Data extracted from a collection:
Start

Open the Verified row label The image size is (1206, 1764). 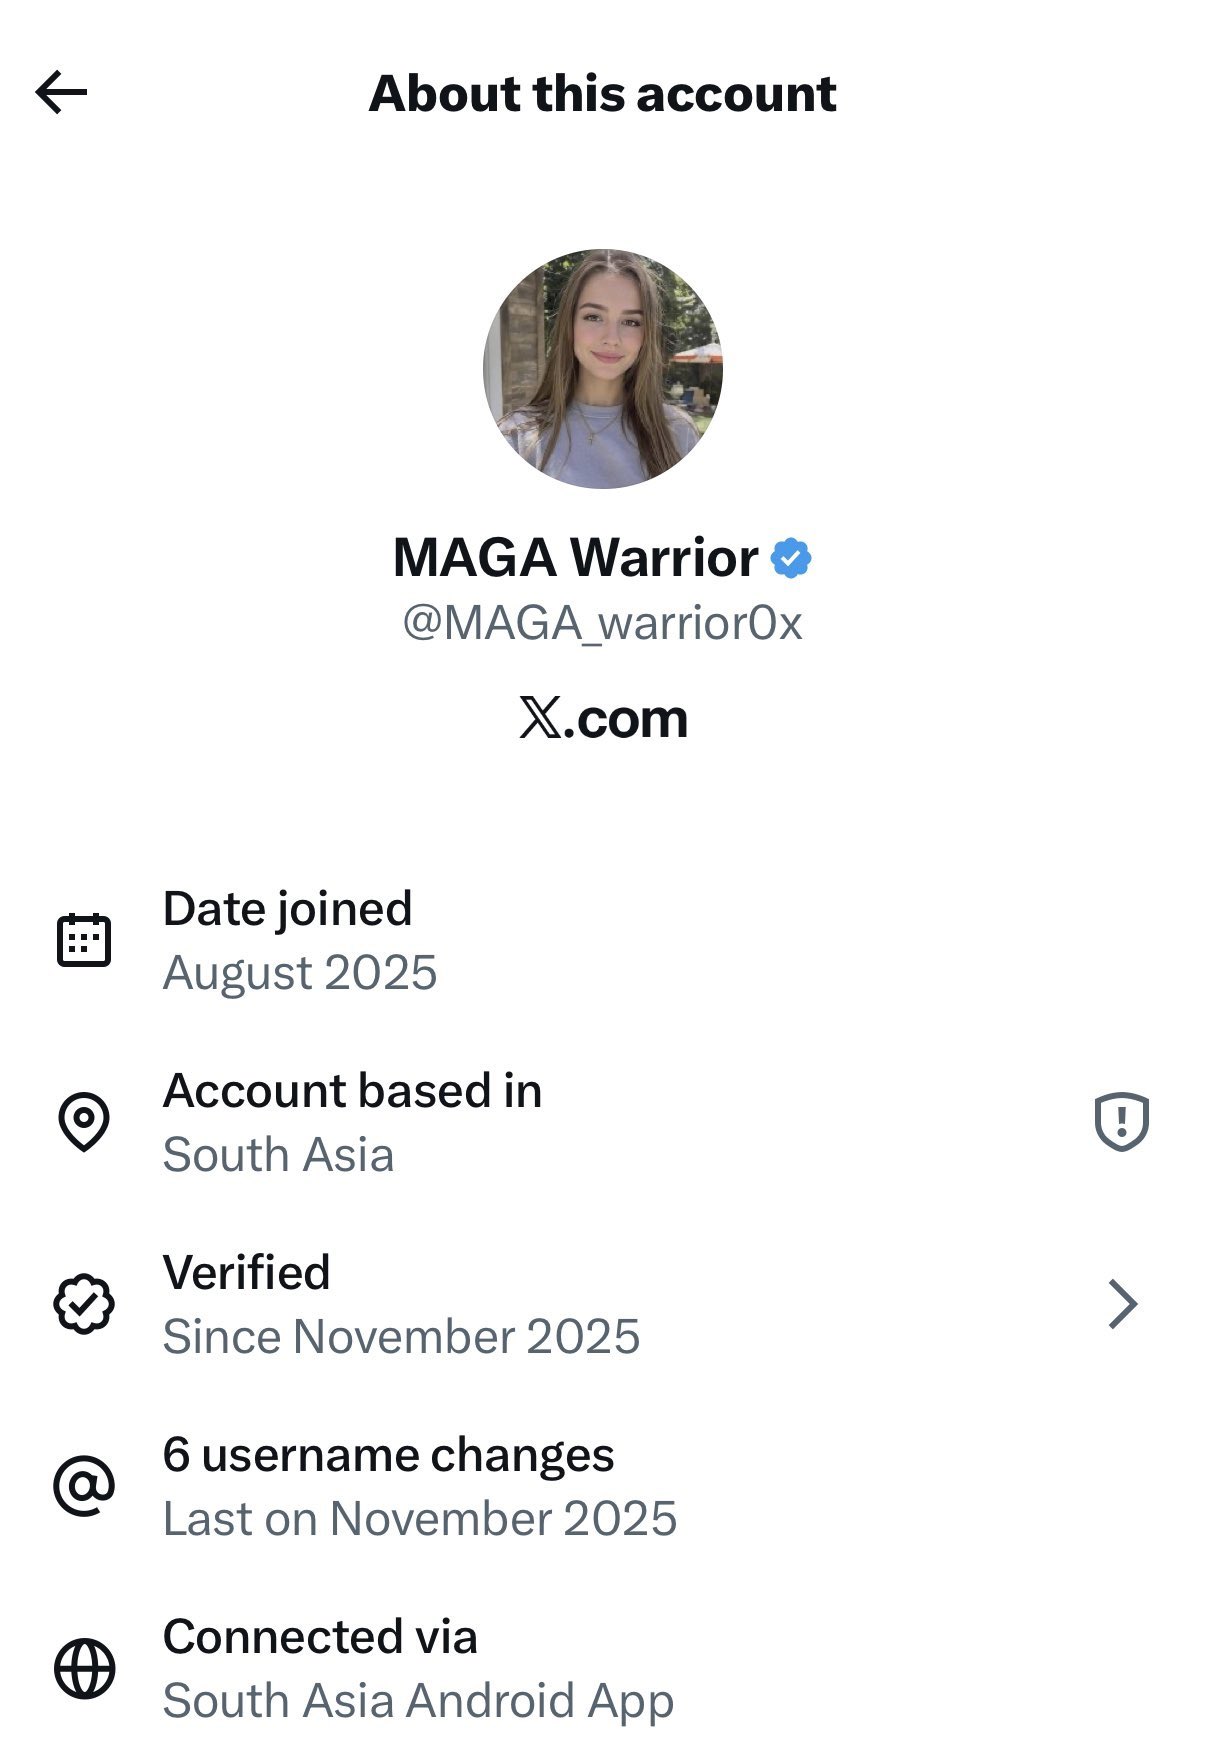[x=246, y=1272]
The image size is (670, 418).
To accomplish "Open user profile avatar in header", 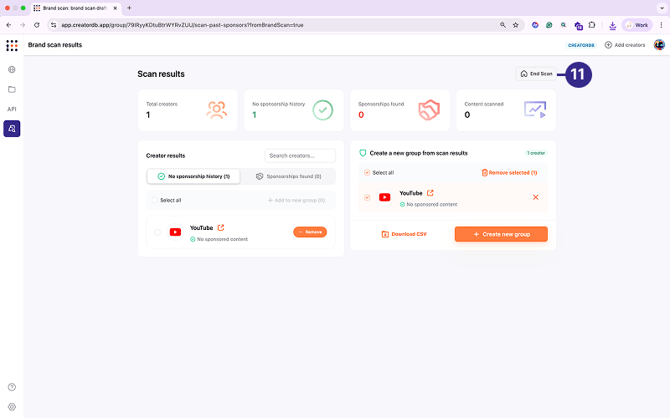I will click(x=659, y=45).
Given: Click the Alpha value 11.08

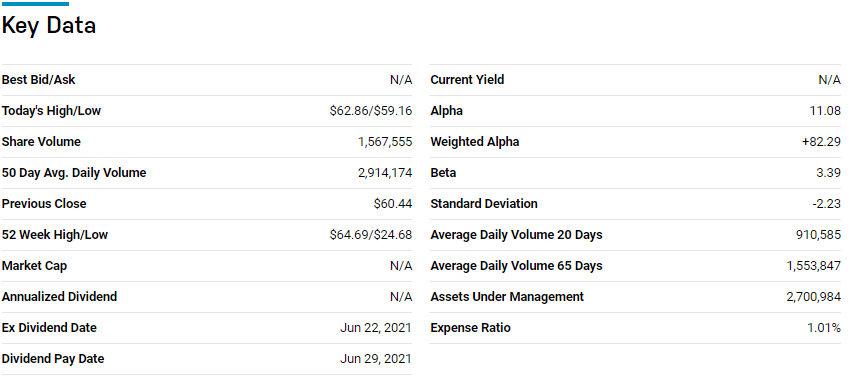Looking at the screenshot, I should (825, 111).
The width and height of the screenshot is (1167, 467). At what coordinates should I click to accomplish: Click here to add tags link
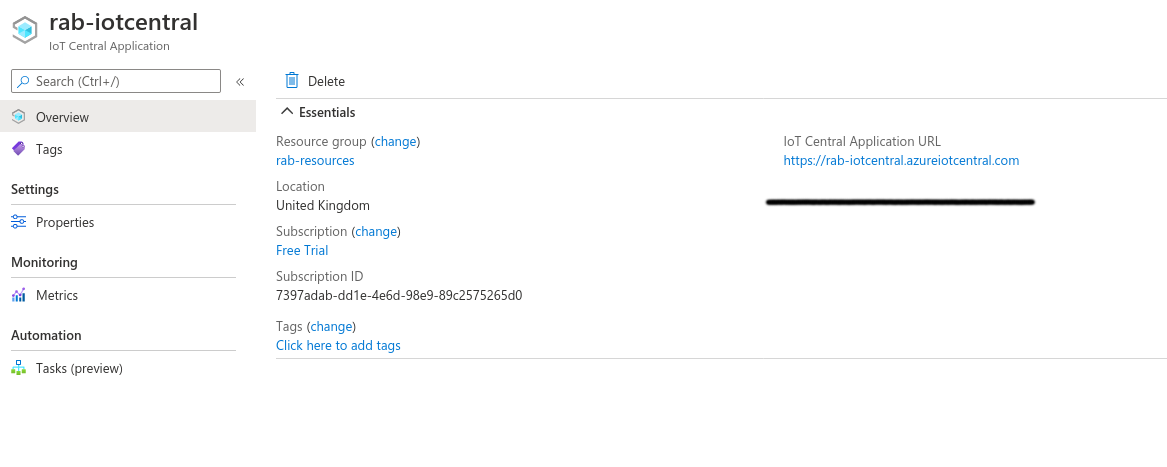coord(338,345)
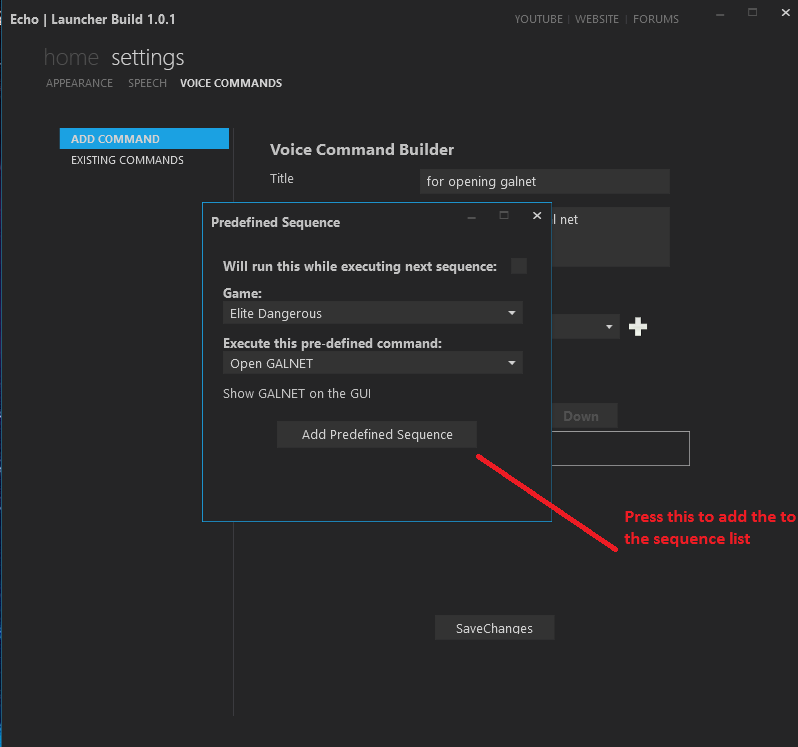
Task: Switch to the SPEECH tab
Action: point(147,83)
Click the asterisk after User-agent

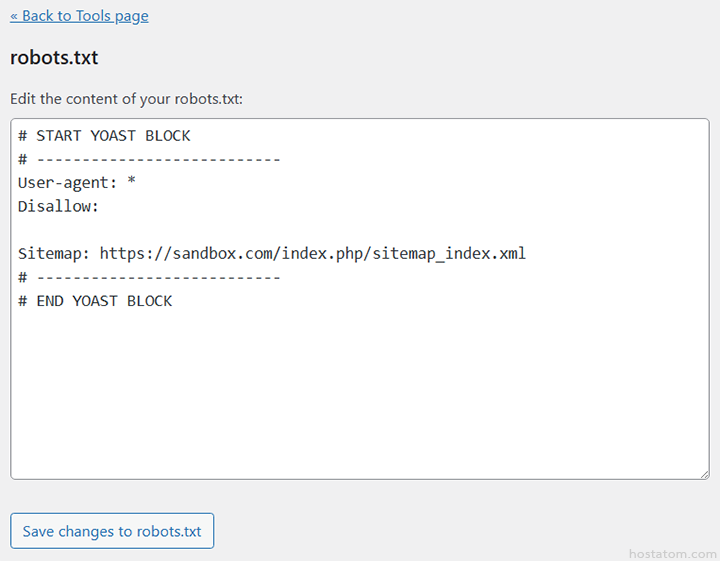tap(132, 183)
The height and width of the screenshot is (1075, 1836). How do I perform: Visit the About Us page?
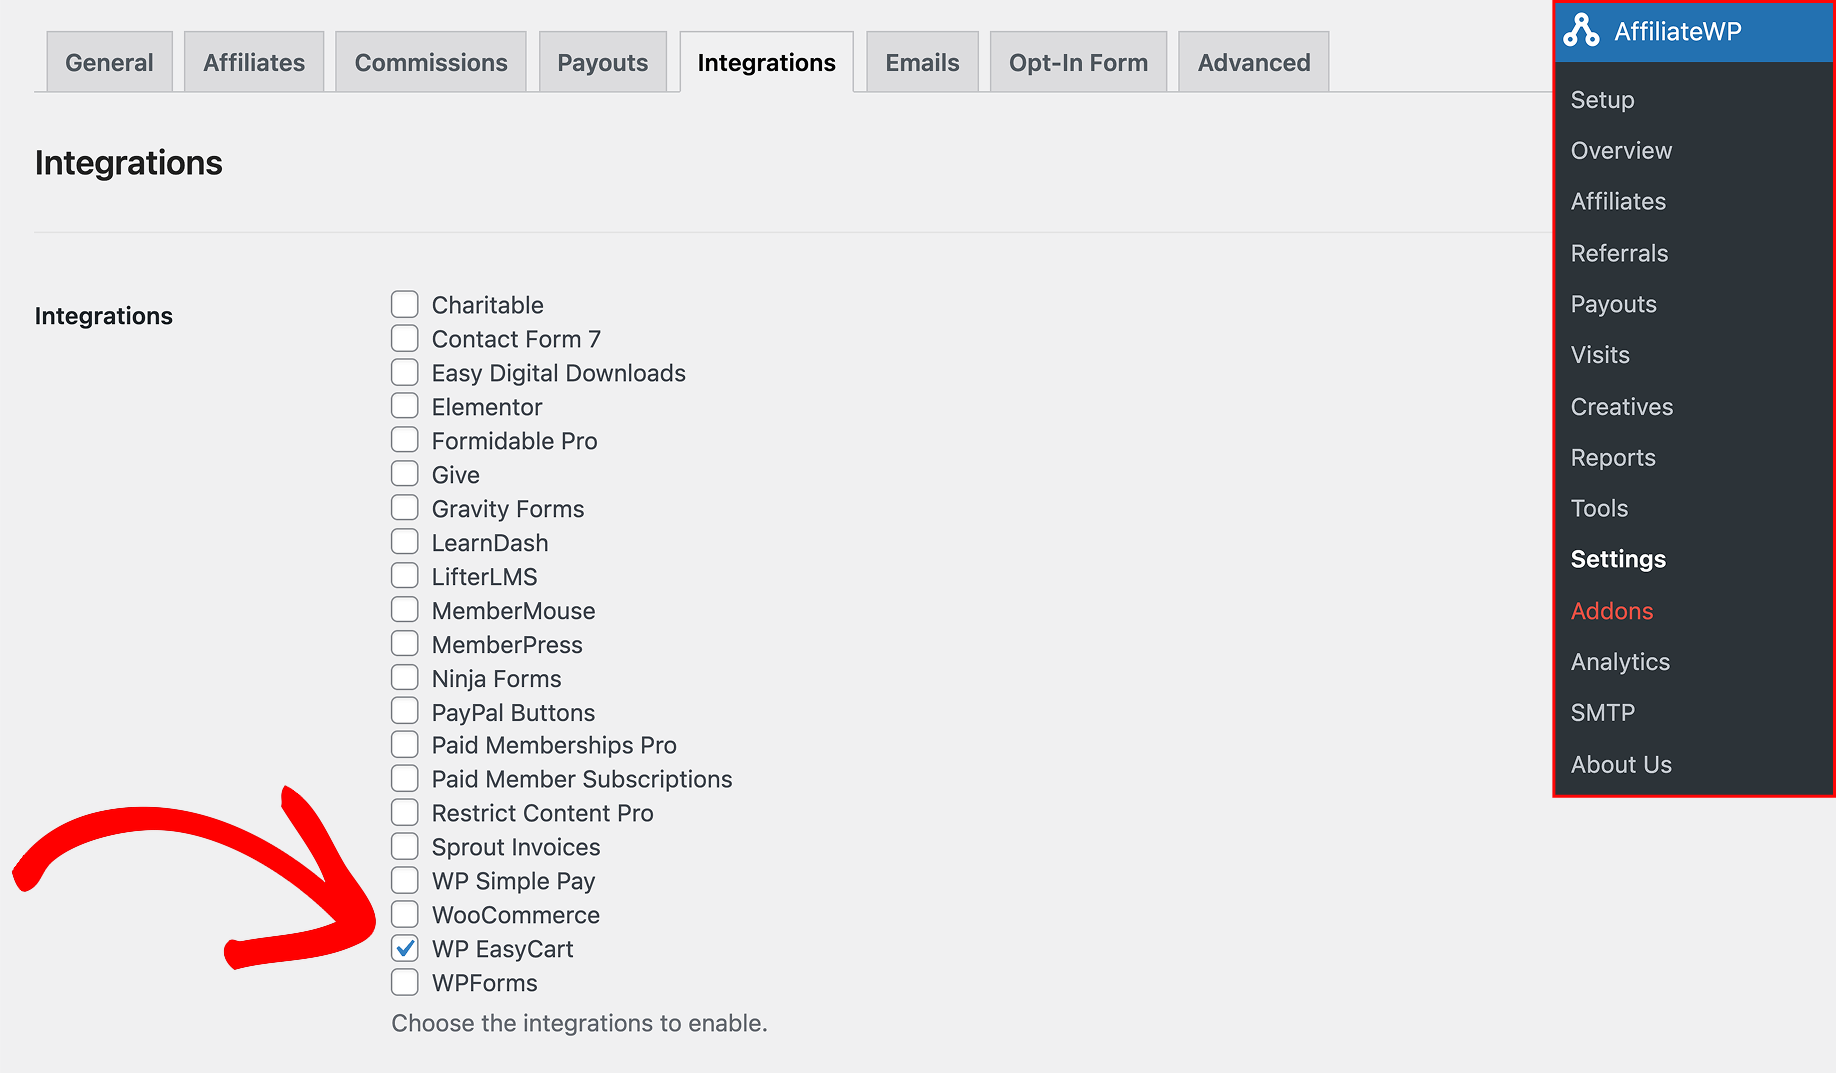click(x=1621, y=764)
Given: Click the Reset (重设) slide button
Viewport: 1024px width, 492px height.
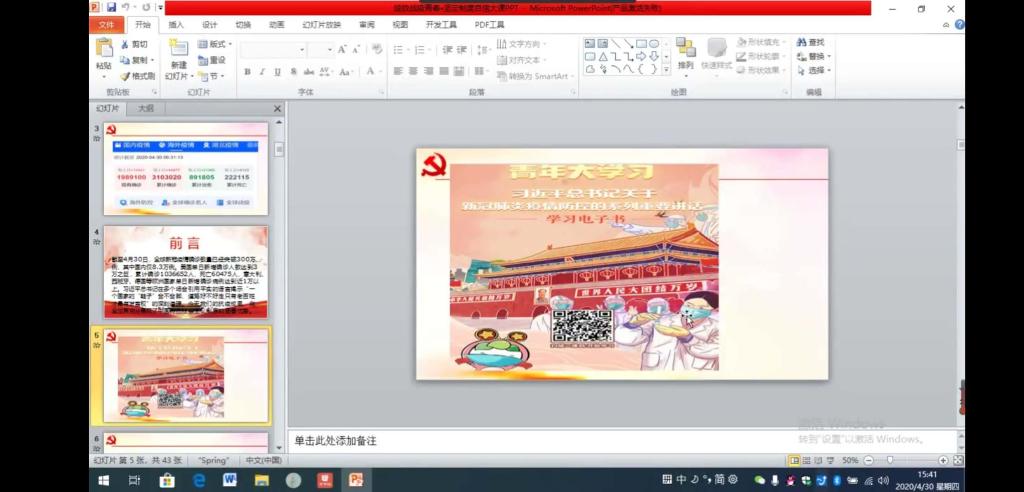Looking at the screenshot, I should click(212, 60).
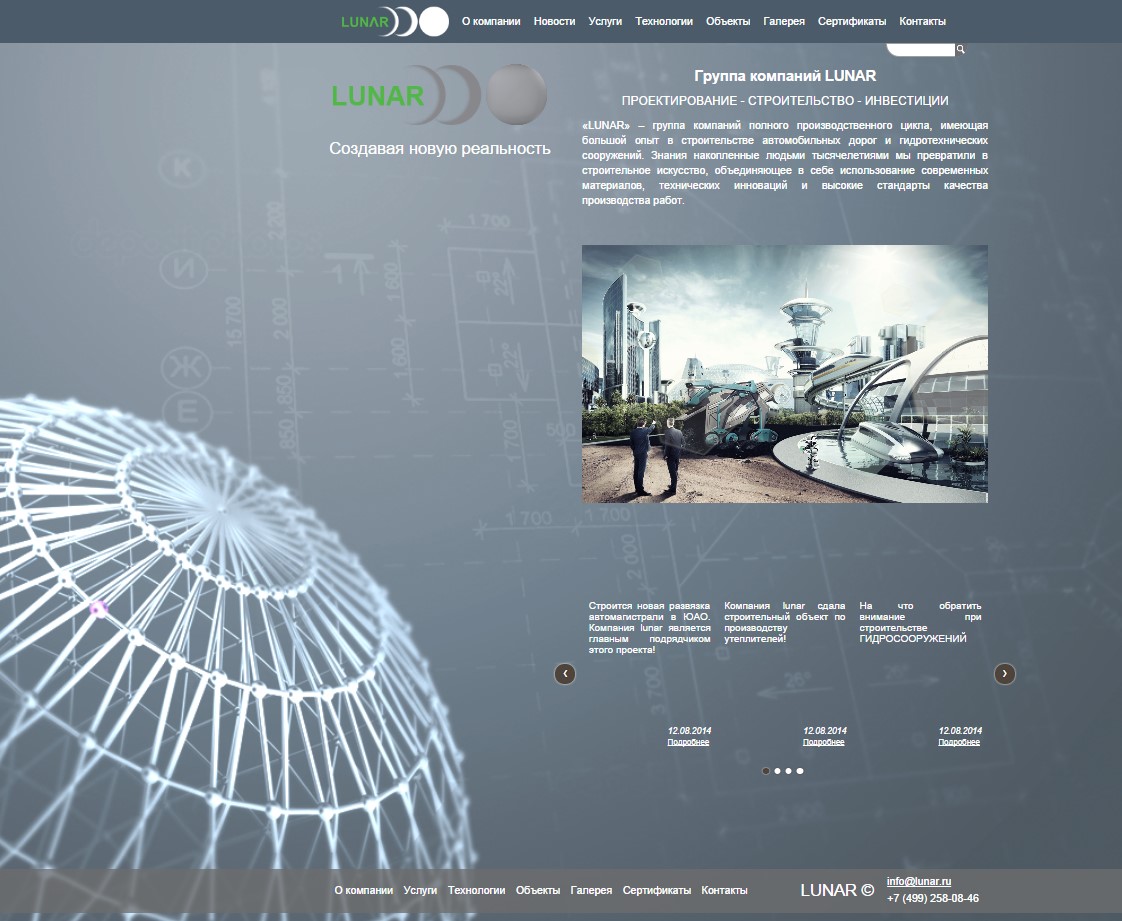Go to previous news slide arrow
This screenshot has height=921, width=1122.
coord(565,674)
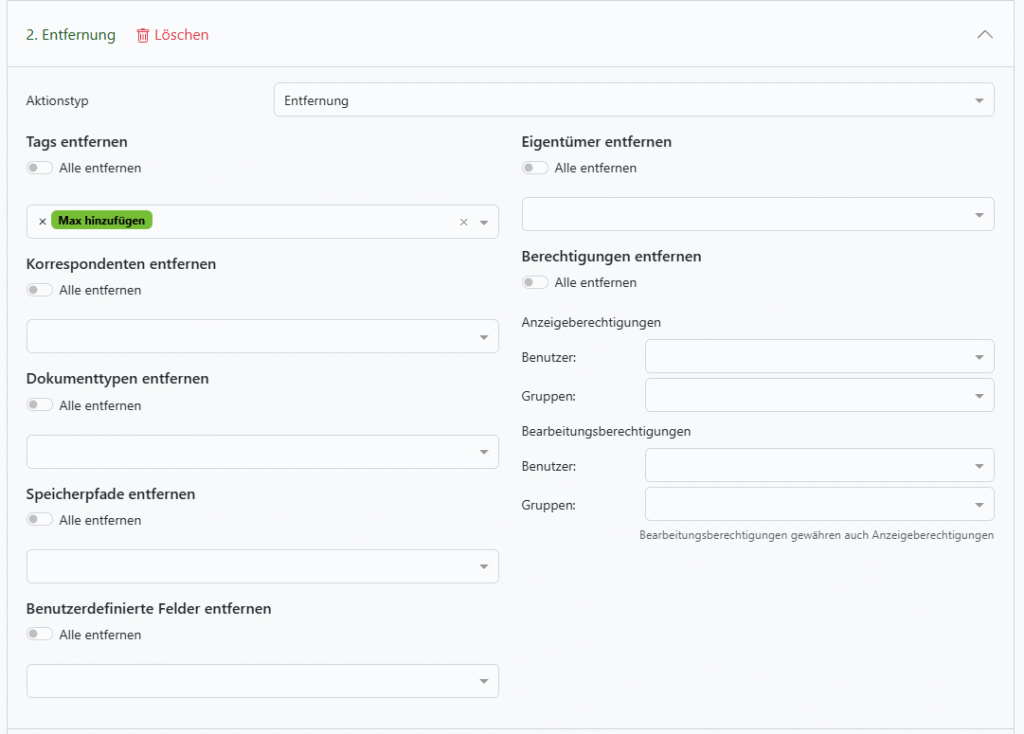
Task: Click the Löschen link to delete the action
Action: 181,35
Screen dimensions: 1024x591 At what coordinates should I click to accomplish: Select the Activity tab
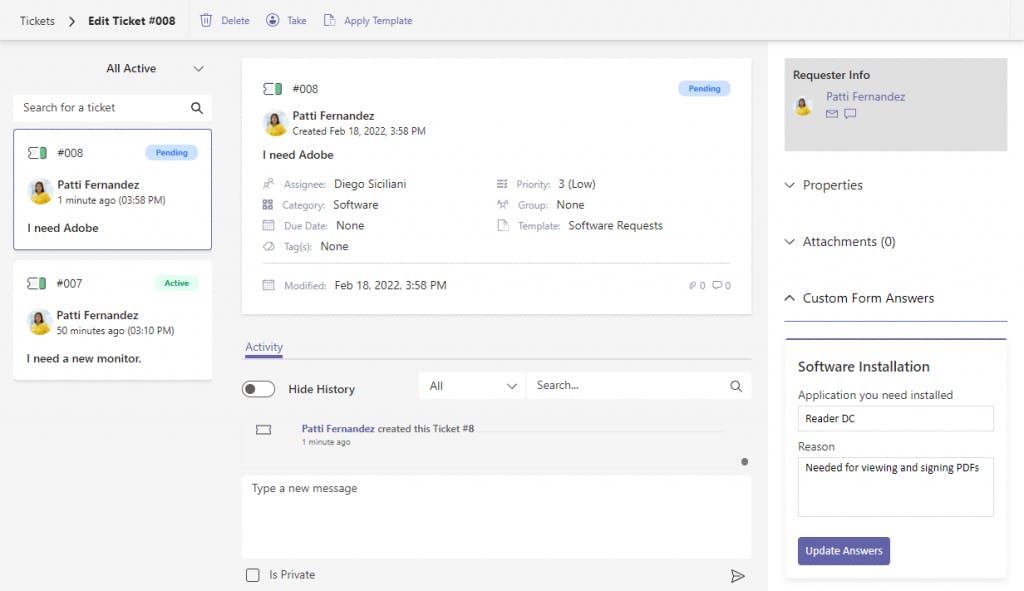tap(264, 347)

End

**Written exercise**. Echo the lines of the listing from the line with "Given: Click the Reset (重设) slide button" up to and including its final line, reproducing each one exactly and leaving the pictures out of your answer.

**Complete answer**.
Given: Click the Reset (重设) slide button
Viewport: 1024px width, 492px height.
Looking at the screenshot, I should click(212, 60).
Go to previous news slide arrow
This screenshot has height=921, width=1122.
coord(565,674)
Task: Click the Löschen link to delete the action
Action: 181,35
Screen dimensions: 1024x591 At what coordinates should I click to accomplish: Select the Activity tab
tap(264, 347)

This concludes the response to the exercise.